== EXCERPTED TEXT ==
-=-=-=-=-

‘Something good, something positive’: Diné painter David K. John expresses beauty of culture

‘Something good, something positive’: Diné painter David K. John expresses beauty of culture

WINDOW ROCK

In this season of uncertainty, when traditional Diné ceremonies have largely ceased due to COVID-19, appreciation for artist David John’s paintings that depict them has grown deeper.

John says the shock of the COVID-19 pandemic has made many Diné pause and reflect upon their culture.

“They had to slow down in order to go back to their prayers, their songs and their teachings,” he said. “I know a lot of Navajos like the way I’m painting and it brings them back to their life growing up.”

People thank him for sharing his paintings of the Yé’ii and the blessings, he said, which he believes can help them cope with what’s going on in their lives and remember traditional ways.

“They get that positive light from my paintings when they see it,” said John. “That’s what I try to express – something good, something positive so people don’t get stressed out … there’s a way out and there’s good things ahead.”

In Navajo teachings everything has a negative and positive and you have to keep everything in balance, said John.

“That’s where the ceremony comes in,” he said. “That’s how you get to the good side, the Beauty Way. That’s how you balance life.”

That’s also how John views the impacts of the pandemic.

“Maybe the Holy People are telling us, look, you guys need to slow down,” he said. “You need to go back to your culture. Think about yourself and where you come from.”

-=-=-=-=-

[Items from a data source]
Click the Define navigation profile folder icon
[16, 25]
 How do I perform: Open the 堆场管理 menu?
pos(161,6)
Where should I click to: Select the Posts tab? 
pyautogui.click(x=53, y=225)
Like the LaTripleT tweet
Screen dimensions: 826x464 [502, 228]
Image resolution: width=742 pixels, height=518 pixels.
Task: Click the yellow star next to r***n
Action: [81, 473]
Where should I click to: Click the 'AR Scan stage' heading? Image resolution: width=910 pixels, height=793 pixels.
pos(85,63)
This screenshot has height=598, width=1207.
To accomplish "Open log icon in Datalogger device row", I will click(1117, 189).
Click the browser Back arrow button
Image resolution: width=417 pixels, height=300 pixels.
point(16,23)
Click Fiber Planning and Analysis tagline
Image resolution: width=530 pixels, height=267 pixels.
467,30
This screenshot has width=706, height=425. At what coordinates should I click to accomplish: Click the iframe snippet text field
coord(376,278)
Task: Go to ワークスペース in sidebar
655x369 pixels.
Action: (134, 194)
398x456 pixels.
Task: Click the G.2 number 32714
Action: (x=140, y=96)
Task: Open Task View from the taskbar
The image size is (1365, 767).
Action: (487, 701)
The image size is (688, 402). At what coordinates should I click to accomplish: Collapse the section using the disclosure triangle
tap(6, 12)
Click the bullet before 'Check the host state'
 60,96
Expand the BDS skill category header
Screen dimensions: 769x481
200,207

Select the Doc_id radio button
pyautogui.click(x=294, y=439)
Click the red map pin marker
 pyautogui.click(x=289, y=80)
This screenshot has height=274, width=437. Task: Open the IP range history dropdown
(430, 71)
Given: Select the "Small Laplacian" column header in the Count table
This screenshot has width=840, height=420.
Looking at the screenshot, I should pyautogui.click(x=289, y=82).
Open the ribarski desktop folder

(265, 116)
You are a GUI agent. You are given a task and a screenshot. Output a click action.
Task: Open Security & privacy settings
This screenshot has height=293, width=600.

-=-=-=-=-

== QUESTIONS ==
1. In the article on Diné painter David K. John, what does John say the shock of the COVID-19 pandemic has made many Diné do?
2. Rewrite the part of the article on Diné painter David K. John from "WINDOW ROCK" up to and including "upon their culture.", changing "uncertainty" to "upheaval".
3. Go on with the article on Diné painter David K. John, picking up after its final sentence.

== YOUR RESPONSES ==
1. Pause and reflect upon their culture.

2.
WINDOW ROCK

In this season of upheaval, when traditional Diné ceremonies have largely ceased due to COVID-19, appreciation for artist David John’s paintings that depict them has grown deeper.

John says the shock of the COVID-19 pandemic has made many Diné pause and reflect upon their culture.

3.
Because of COVID-19, people have stayed close to home, he said.

“What COVID did is bring us back together with people spending time with their family at home when we had the lockdowns and all that,” he said. “They appreciate family again instead of being at work all of the time. They appreciate their relatives and grandmas and grandpas.”

John said for Navajos there is always a reason for things that happen, and that applies to COVID-19 too.

“It’s kind of put us back to where we came from and what we’re supposed to do,” he said. “In that sense, a lot of people are realizing they’re missing their way of life, their ceremonies, their songs. They’re hungry now. They want to have these ceremonies and learn more about it.”

Early years

When John was just a boy, he became one of the primary caretakers of his family’s traditional homestead in Jeddito/Keams Canyon, Arizona, where he was steeped in the teachings and stories of his elders.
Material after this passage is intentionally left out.